Text passage →
Super Mario is mathier than you think

Now suppose you have another computer, the Contrarian, and you put the Oracle inside it. When you give the Contrarian a program, it passes it to the Oracle and then does the opposite of whatever the Oracle says the program will do. So if the Oracle assesses the Contrarian’s program and thinks it will halt, the Contrarian will run forever. If the Oracle thinks the program will run forever, the Contrarian will halt. Either way, the Oracle’s assessment is wrong, so the classification problem is undecidable.

The proofs that Super Mario is undecidable rely on a more complex version of this idea. The team’s argument breaks down the video game using a technique called a reduction, in which mathematicians convert a problem they’re trying to solve into a problem they already know something about. “The classic example I remember in a math class is: How do you make a pot of boiling water?” Demaine recalls. “Well, I fill up the pot with water from the sink, and then I put it on the stove, and then it eventually boils. Okay, now I’ll give you a pot of water that’s already filled. How do you make a pot of boiling water? Well, I empty out the pot first and reduce to the previous problem.”

Dataset section →

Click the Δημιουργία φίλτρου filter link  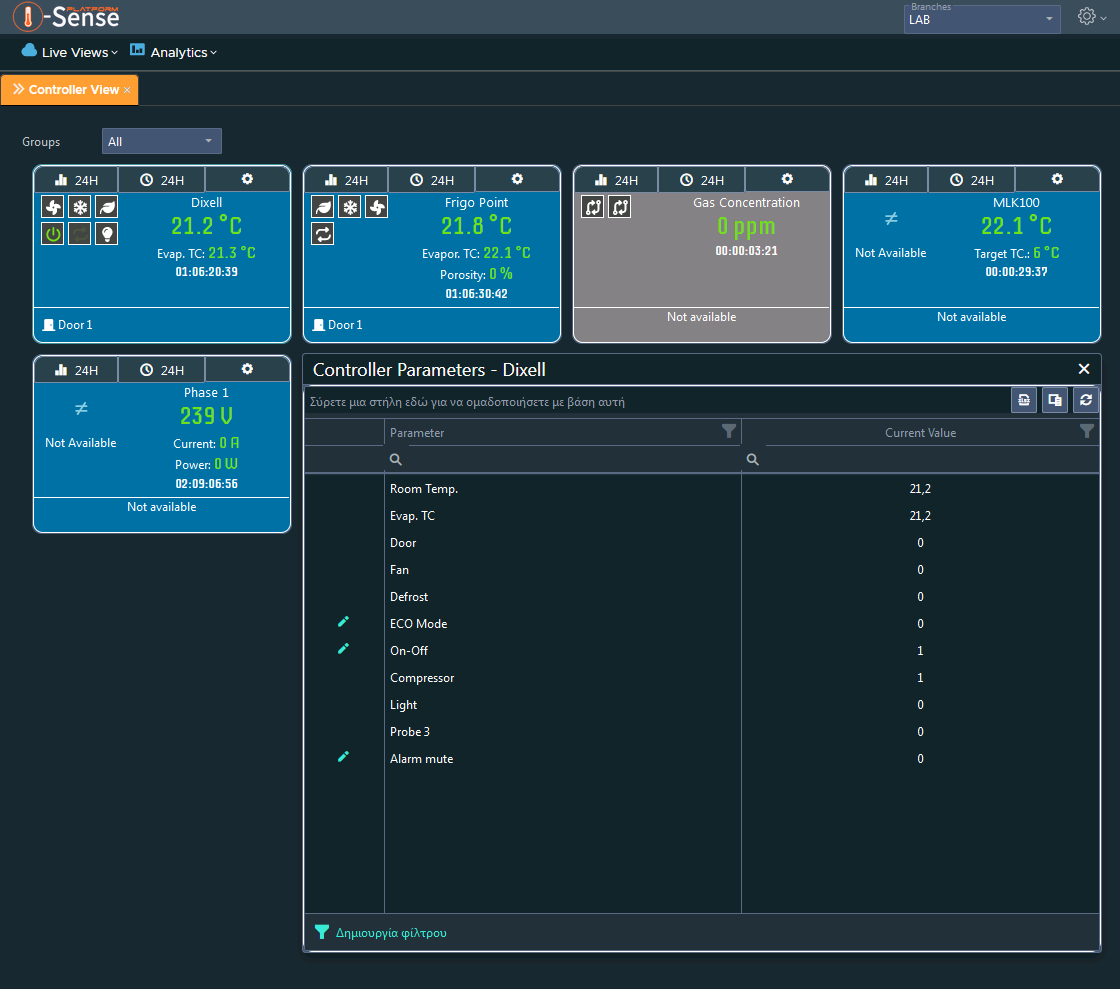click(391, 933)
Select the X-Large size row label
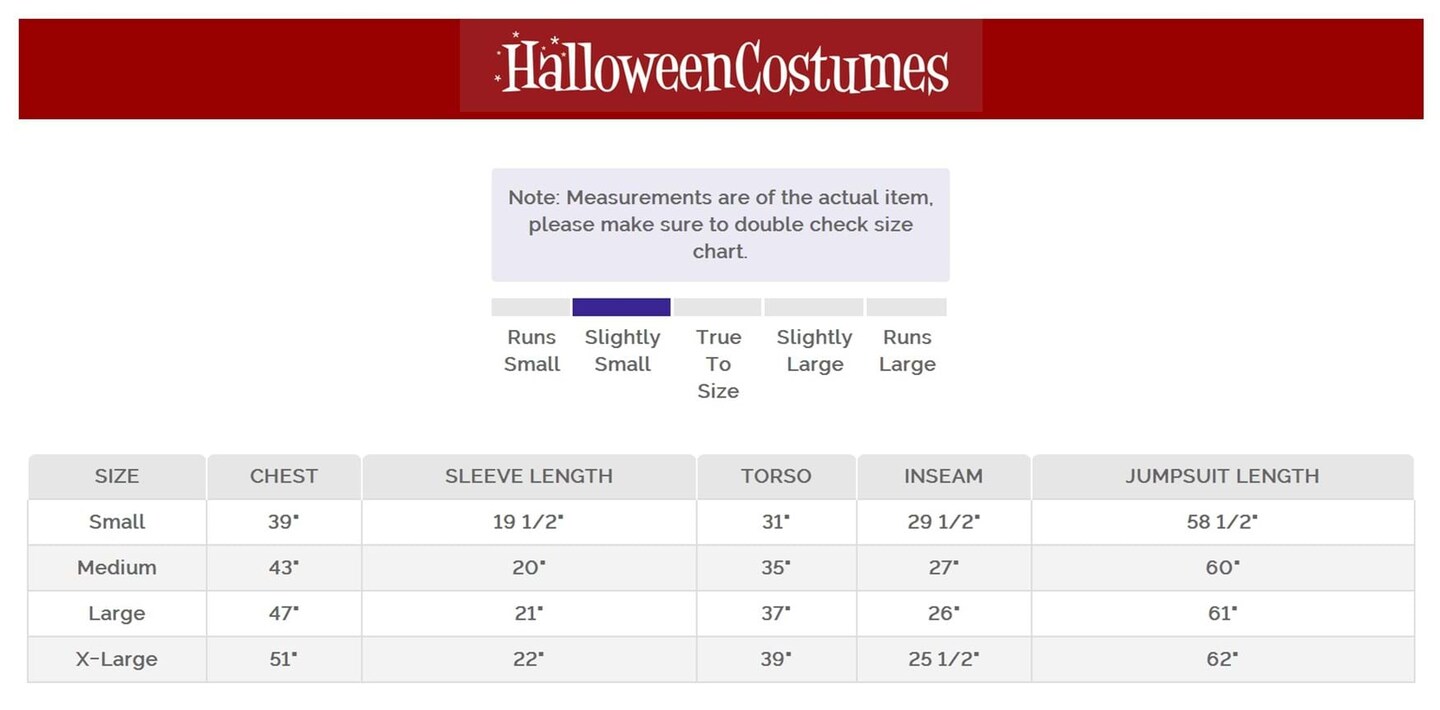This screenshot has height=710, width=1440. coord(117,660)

Task to carry out → In the passage about Super Mario and math, why is the Oracle's assessment of the Contrarian's program always wrong? Answer in one to three sentences.

Task answer → The Contrarian gives its program to the Oracle and then does the opposite of whatever the Oracle predicts. If the Oracle says the program will halt, the Contrarian runs forever. If the Oracle says it will run forever, the Contrarian halts.